Apabila banyak ahli melihat kehidupan masyarakat pedesaan di Jawa dipenuhi dengan nilai-nilai humaniora, maka pemandangan tersebut terbentuk bukan sepenuhnya karena sifat alami dari masyarakat agraris, namun juga merupakan hasil asimilasinya dengan pendidikan humaniora pesantren. Seperti diakui oleh Kuntowijoyo, bahwa melalui pola komunikasi kiai-santri, tradisi pesantren itu terpelihara hingga ke desa-desa. Hubungan antara pesantren dan pedesaan selalu terjaga karena sejumlah santri, yang pada umumnya berasal dari desa, selalu berhubungan dengan kiai sekalipun telah lama meninggalkan masa pendidikan formalnya di pesantren. Selain itu, hubungan pesantren dan nilai-nilai humanioranya itu dengan pedesaan juga terpelihara melalui ikatan persaudaraan tarekat. Hampir setiap pesantren di Jawa dicirikan dengan keterkaitannya dalam jalinan mata rantai tarekat. Bagi pesantren, tarekat yang kaya dengan nilai-nilai etik dan memiliki tingkat kedisiplinan yang keras merupakan pendidikan humaniora tersendiri yang efektif bagi para santri. Dari bentuk-bentuk hubungan antara guru (mursyid) dan murid (salik) yang bukan saja bersifat kemanusiaan, namun juga spiritual (ketuhanan) karena diikat oleh sebuah perjanjian setia (bai’at) menjadikan tarekat ini sebagai media komunikasi dan sarana dakwah yang sangat kuat dan efektif. Oleh karena itulah, nilai-nilai kemanusiaan pesantren yang sangat kuat diwarnai oleh akhlakul karimah dari gerakan tarekat ini dapat bersemayam di kalangan masyarakat pedesaan.

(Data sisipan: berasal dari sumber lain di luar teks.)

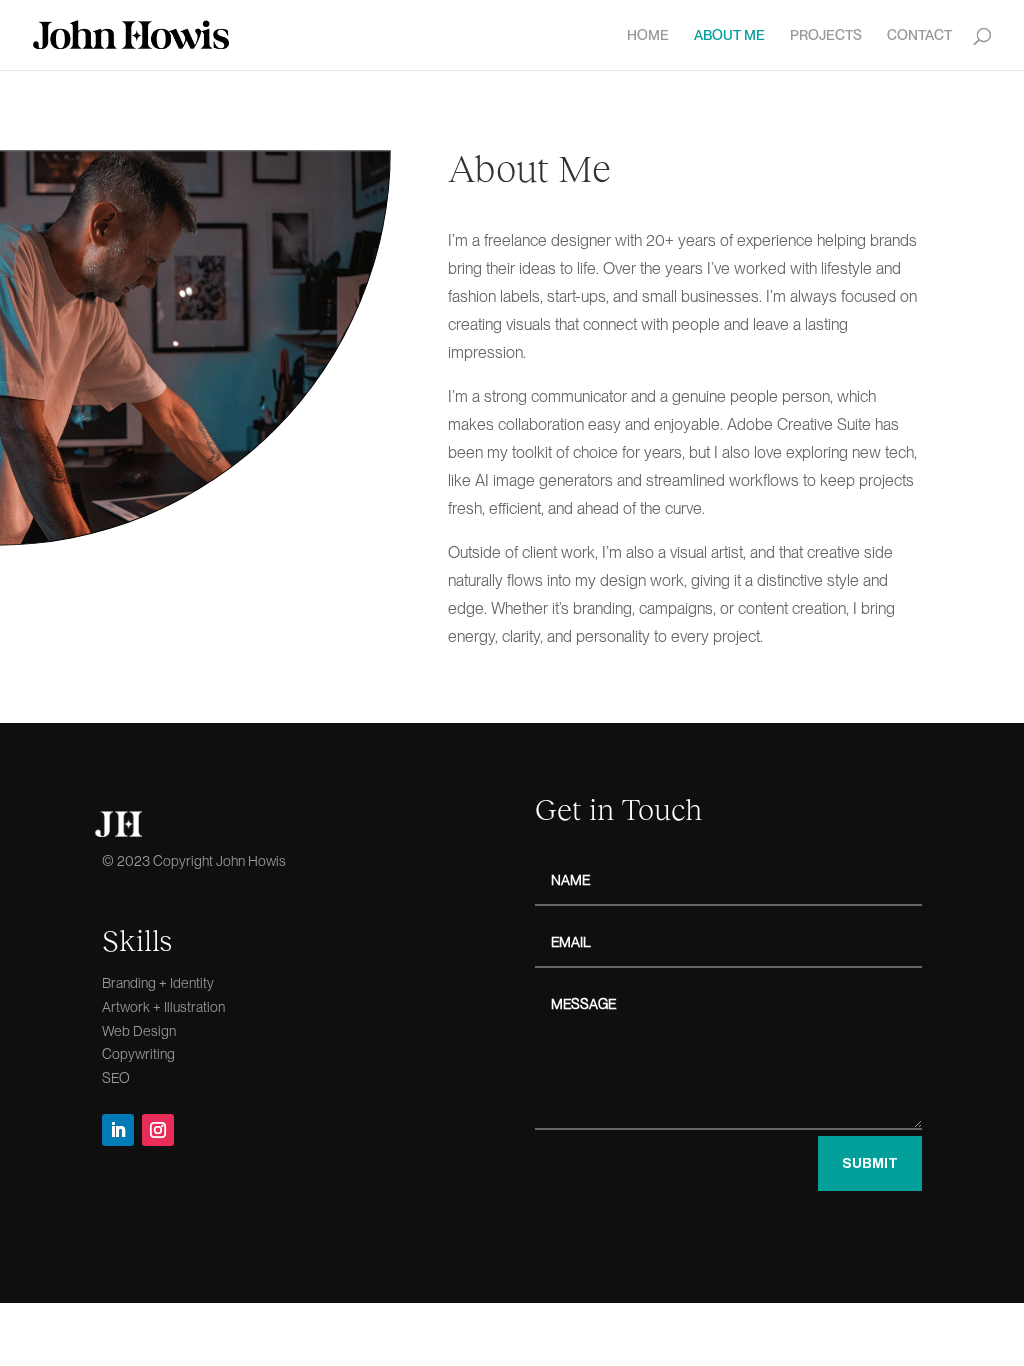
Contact (919, 35)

Kandungan nilai-nilai subkultur pesantren tersebut, menurut Dhofier, sejak awal merupakan kerangka sistem pendidikan Islam tradisional di Jawa, yang memperoleh perhatian besar dari para pengkaji Islam di Indonesia. Bahkan dalam perkembangan kontemporer, pesantren bukan saja menarik perhatian para islamisist namun juga indosianist. Hal terakhir ini disebabkan oleh kenyataan, bahwa tradisi pesantren itu sangat kompleks sehingga ia juga sering dilihat sebagai entitas politik yang sangat besar, karena para kiai sebagai pemimpinnya memiliki pengaruh dan kharisma yang kuat di masyarakat. Karena perkembangan kontemporer Islam di Indonesia yang cenderung diwarnai--sebagai akibat dari fenomena reformasi--oleh isu-isu politik itulah, sehingga jarang sekali orang yang melihat pesantren sebagai medium budaya dalam kehidupan masyarakat Jawa. Suatu fungsi pesantren yang untuk sekarang ini, menurut Abdurrahman, “diredupkan” oleh peranan politiknya.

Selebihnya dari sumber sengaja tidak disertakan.